Los derechos de mi madre

Mi madre tiene 86 años. Camina cada día por el barrio, conversa con las amigas de la comunidad, busca alguna vianda en el mercado de la esquina y aún le queda tiempo, antes de preparar el almuerzo, de visitar a la vecina más cercana.

Cuando sobrevienen los achaques propios de la edad, va al consultorio del médico de la familia, y es atendida de inmediato.

Por la noche disfruta la televisión, sobre todo el Noticiero, los musicales y la novela de turno, ya sea extranjera o de producción nacional.

Mi madre ha vivido con carencias económicas: dificultades de un pequeño país sometido a un férreo bloqueo impuesto por Estados Unidos, y también donde han existido errores humanos, porque una Revolución también la hacen los hombres y las mujeres, y no somos perfectos.

Pero, asegura, su vida cambió para siempre hace 50 años.

Cuando converso con ella, y me habla de su infancia, todavía llora cuando recuerda cómo su padre tenía que salir por los campos para buscar trabajo desesperadamente y alimentar a la familia, o cómo su madre murió a los 53 años, por falta de asistencia médica que no podía sufragar una familia campesina antes de 1959.

Mi madre –junto a mi papá, ya fallecido- siempre repitieron que el mayor tesoro de una persona era el conocimiento, por eso  sus tres hijos nos hicimos profesionales: mi hermano mayor, profesor de Filología e Idiomas, mi hermana, médico, especialista en Gineco-obstetricia, y yo, Licenciada en Periodismo.

Y el mayor orgullo de ese tronco familiar es que todos los nietos siguieron la misma senda. Mis sobrinos son graduados o estudian carreras de la Educación Superior: Medicina, Ciencias Exactas en Biología, Ciencias Informáticas, Arquitectura.

Jamás vestimos la última moda, ni usamos zapatos de marca, pero fuimos felices, porque sabíamos que hay cosas más sagradas que las apariencias.

Mi madre defiende hasta con las uñas nuestro proyecto social. Es la primera el día de las votaciones para elegir al delegado de su circunscripción, y no se cansa de hablar de los duros tiempos pasados, y de todo lo que la revolución la hizo crecer como mujer, como persona.

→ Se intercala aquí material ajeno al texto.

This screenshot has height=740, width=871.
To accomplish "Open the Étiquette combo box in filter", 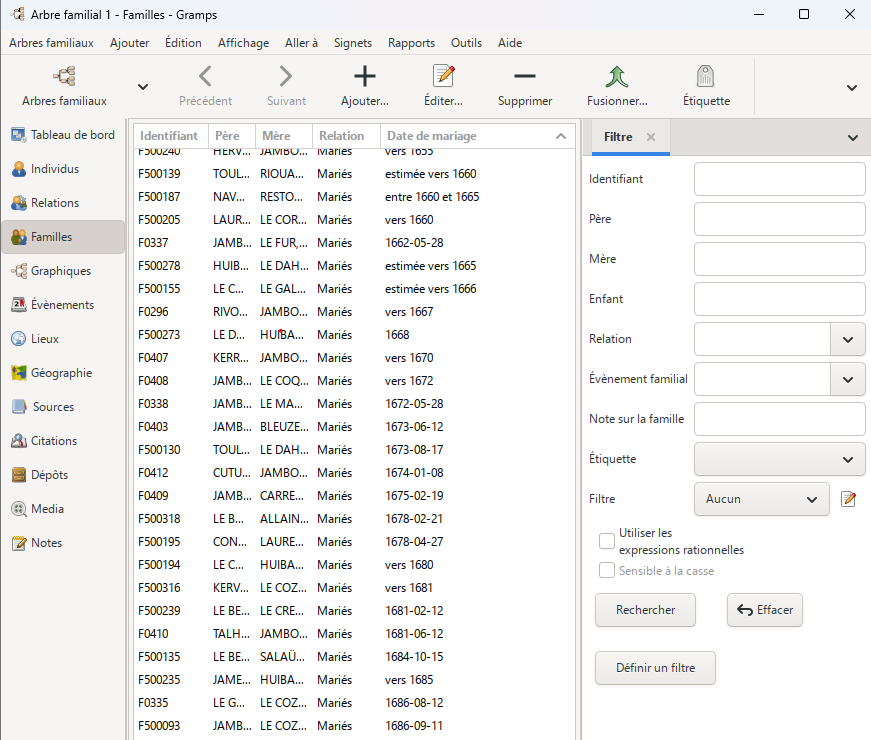I will tap(779, 459).
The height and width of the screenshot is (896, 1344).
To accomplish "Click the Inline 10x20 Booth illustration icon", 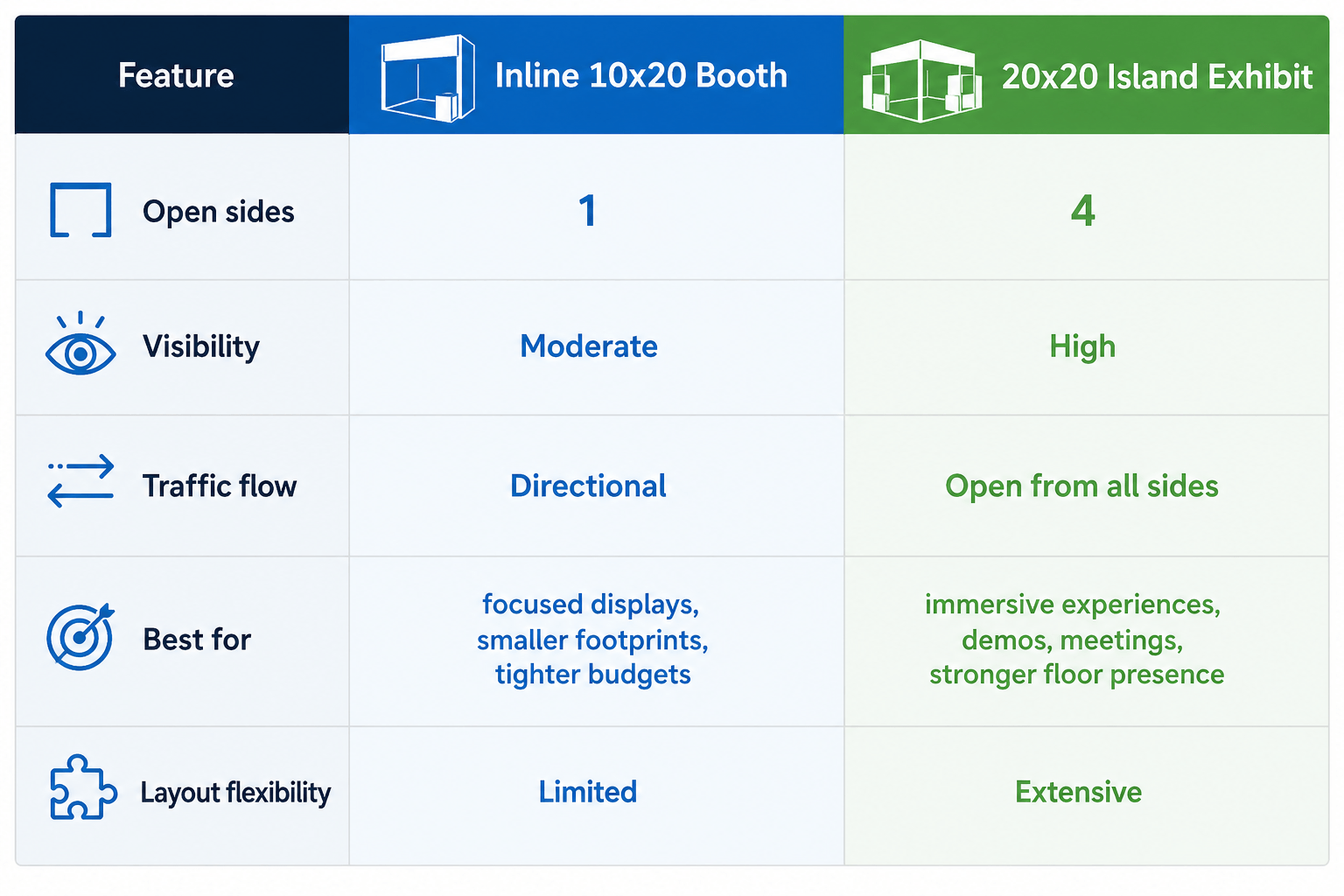I will point(428,77).
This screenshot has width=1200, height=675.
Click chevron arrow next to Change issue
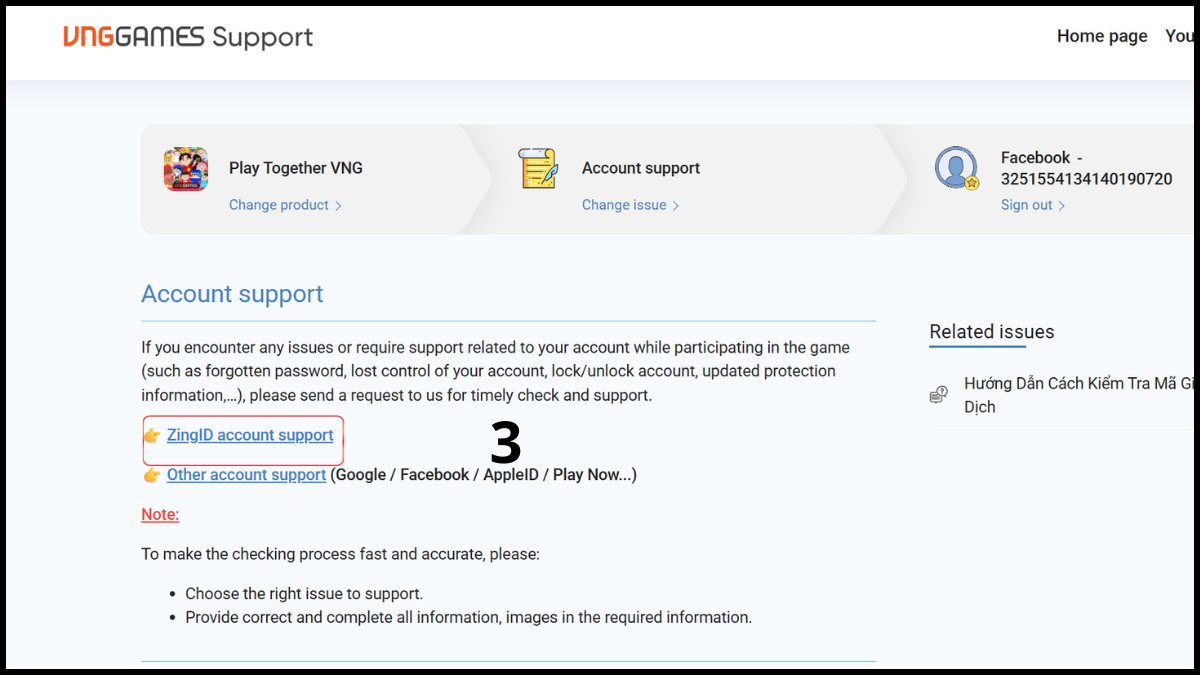coord(676,206)
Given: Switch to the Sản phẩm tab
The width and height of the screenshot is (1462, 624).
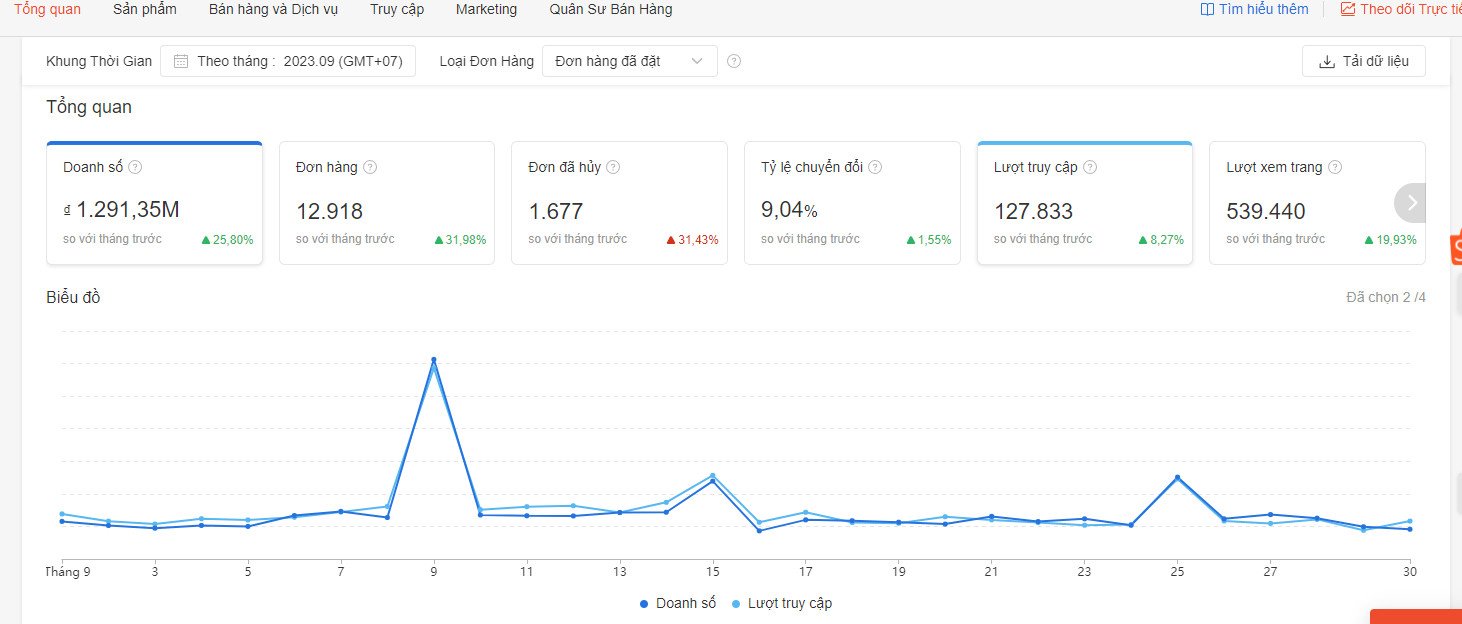Looking at the screenshot, I should point(145,10).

En las rendiciones de cuenta del Poder Popular, en los encuentros de la comunidad alza su voz, critica cuando algo anda mal, ofrece soluciones, y también habla con los más jóvenes para que entiendan, con la razón de sus canas, qué fuimos y qué somos hoy, pero,  especialmente, hacia dónde queremos ir.

Cuando acabamos de celebrar el Día Universal de los Derechos Humanos, quizás mi madre no haya aprendido cada acápite del documento, aprobado hace 60 años, pero sabe que tiene derechos, que sus palabras son escuchadas, que puede dormir tranquila, porque mañana no será desalojada de su hogar, y porque sus nietos pueden seguir estudiando, y hacerse hombres y mujeres útiles, con sus propios esfuerzos y dedicación.

Quizás desconozca las estadísticas exactas y que la expectativa de vida en Villa Clara sigue creciendo a niveles comparables a los de los países desarrollados, pero está  consciente  de que su vida es importante, que tiene derecho a vivirla, aunque  haya llegado a la tercera edad, y así, sigue levantándose cada día, feliz, para llegar al mercado, conversar con las vecinas y recorrer su barrio, donde es atendida, querida y respetada.